[Opening Records provided section]

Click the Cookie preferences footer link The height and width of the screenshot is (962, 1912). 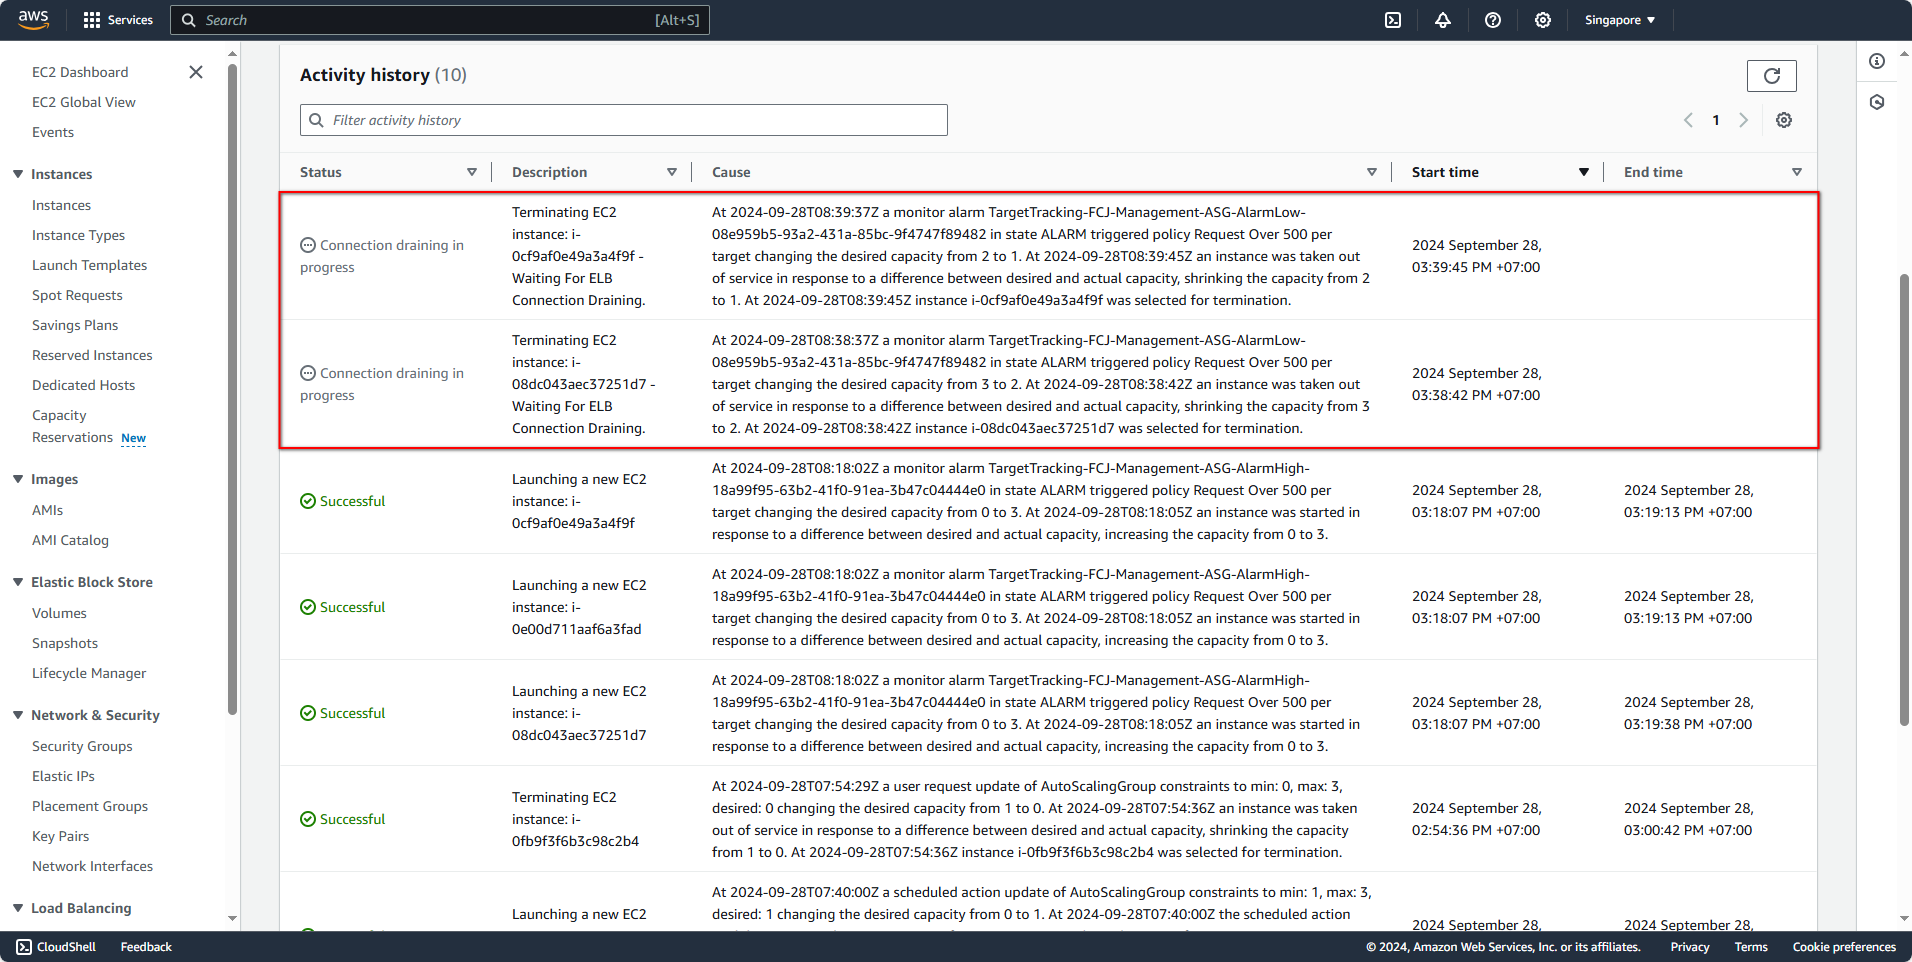coord(1843,947)
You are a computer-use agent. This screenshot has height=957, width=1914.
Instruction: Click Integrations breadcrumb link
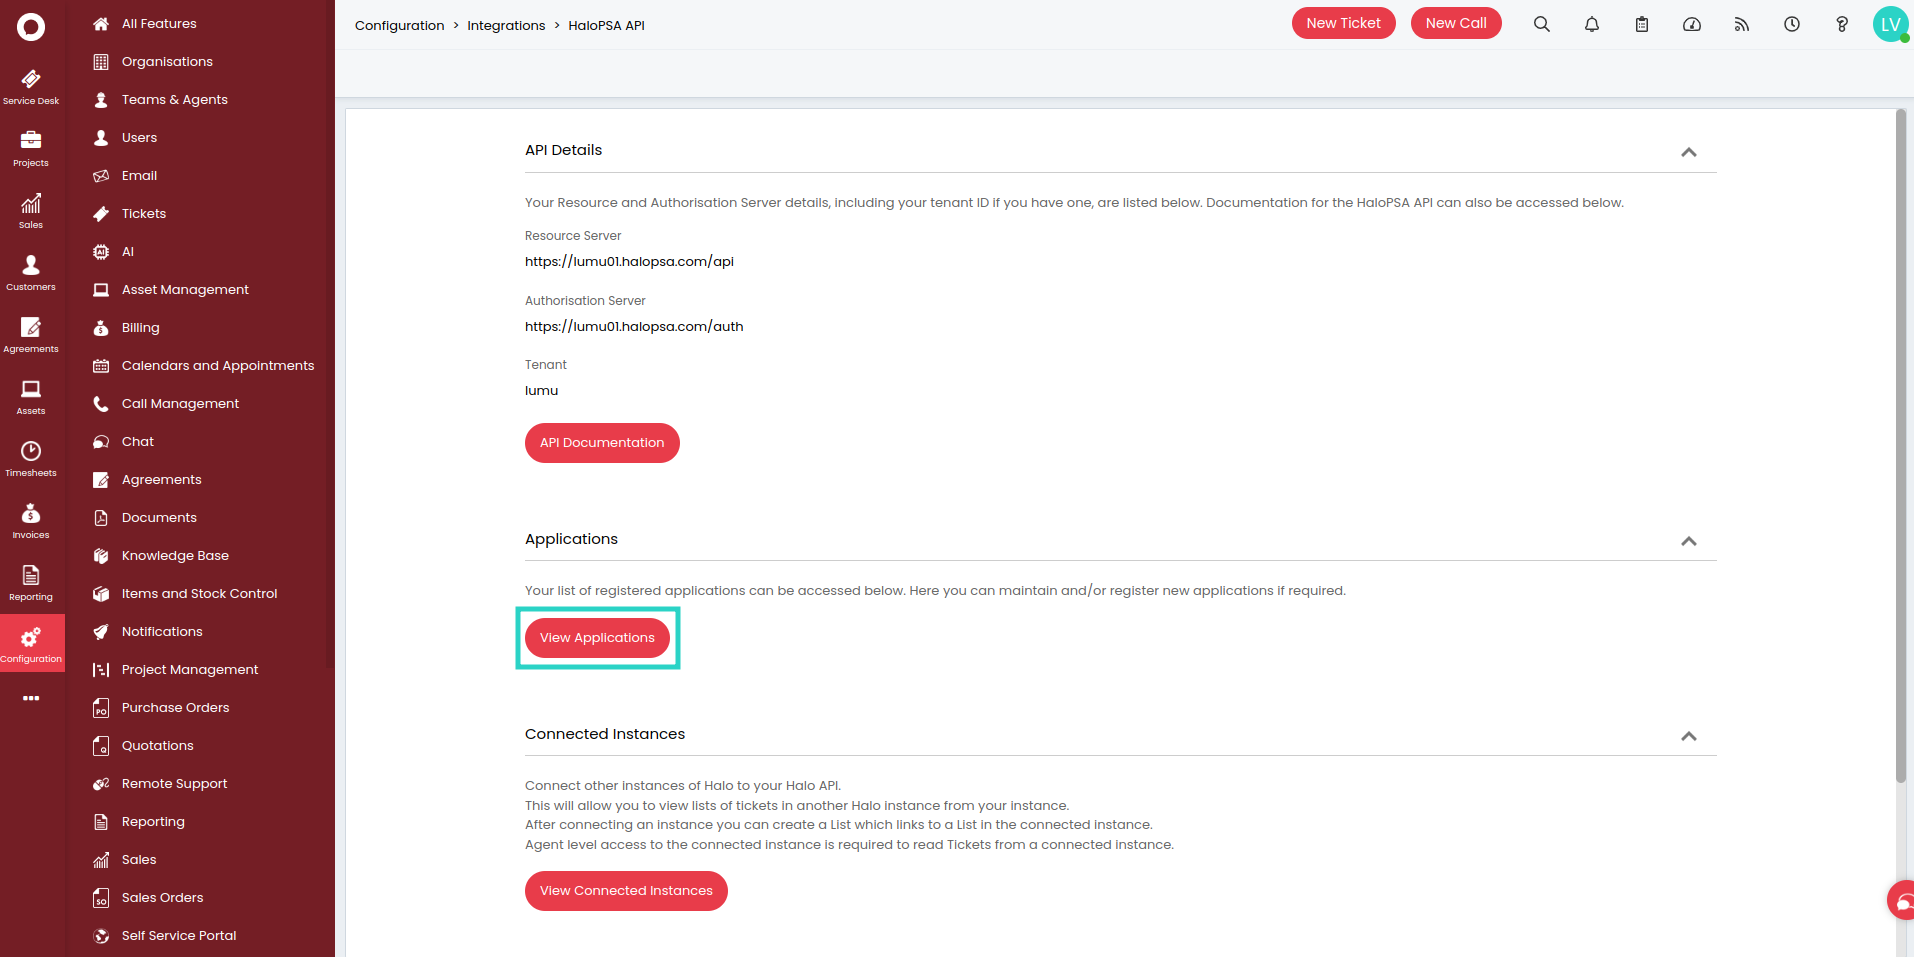[x=506, y=25]
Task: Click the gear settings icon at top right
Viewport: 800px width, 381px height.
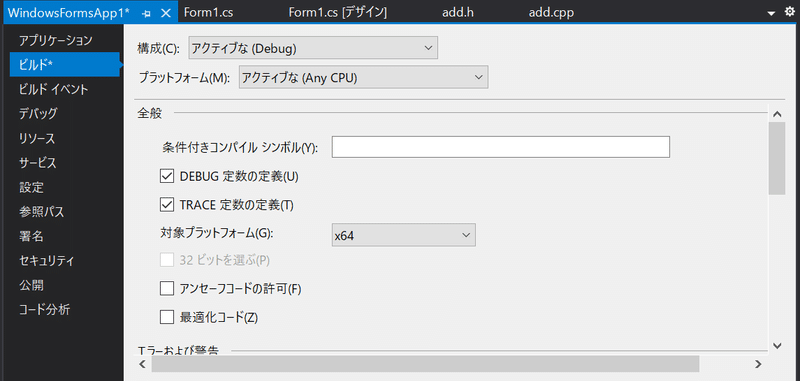Action: point(789,13)
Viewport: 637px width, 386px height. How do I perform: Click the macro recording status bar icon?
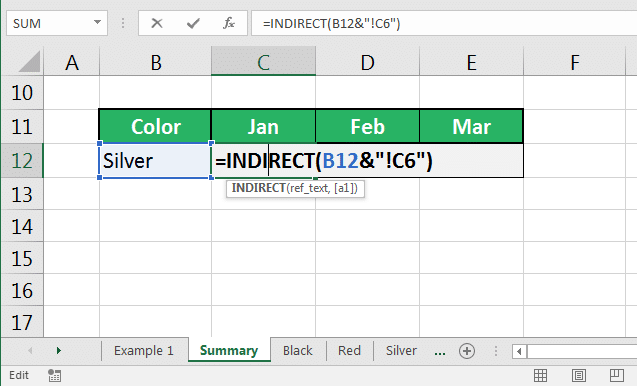click(54, 375)
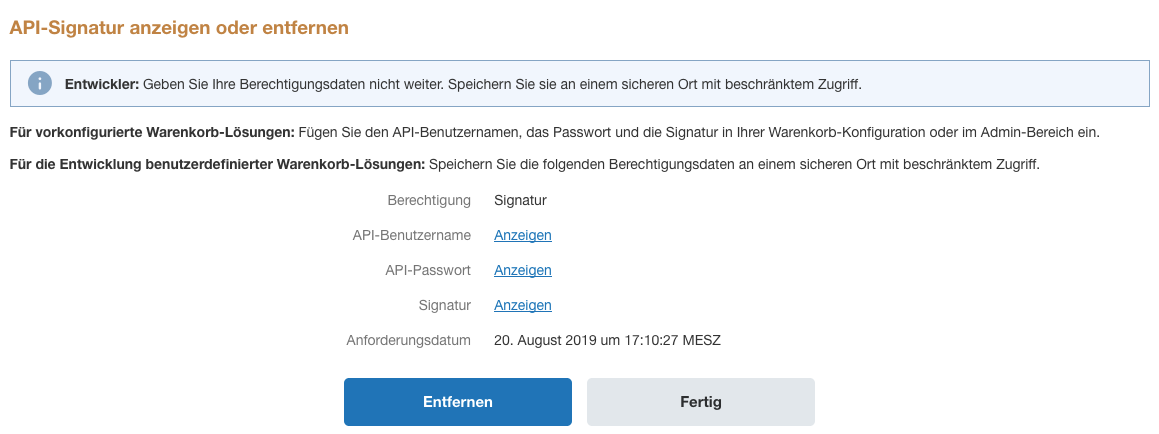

[Closing Records provided section]

▶ **Task instructions**
Set down exactly, line for line, the data from the line that contains "You are a computer-use" through its last line, keeping pictures out.

▶ **Worked solution**
You are a computer-use agent. This screenshot has height=957, width=1914.
Instruction: Click Integrations breadcrumb link
[x=506, y=25]
Task: Click the gear settings icon at top right
Viewport: 800px width, 381px height.
Action: point(789,13)
Viewport: 637px width, 386px height. How do I perform: Click the macro recording status bar icon?
click(54, 375)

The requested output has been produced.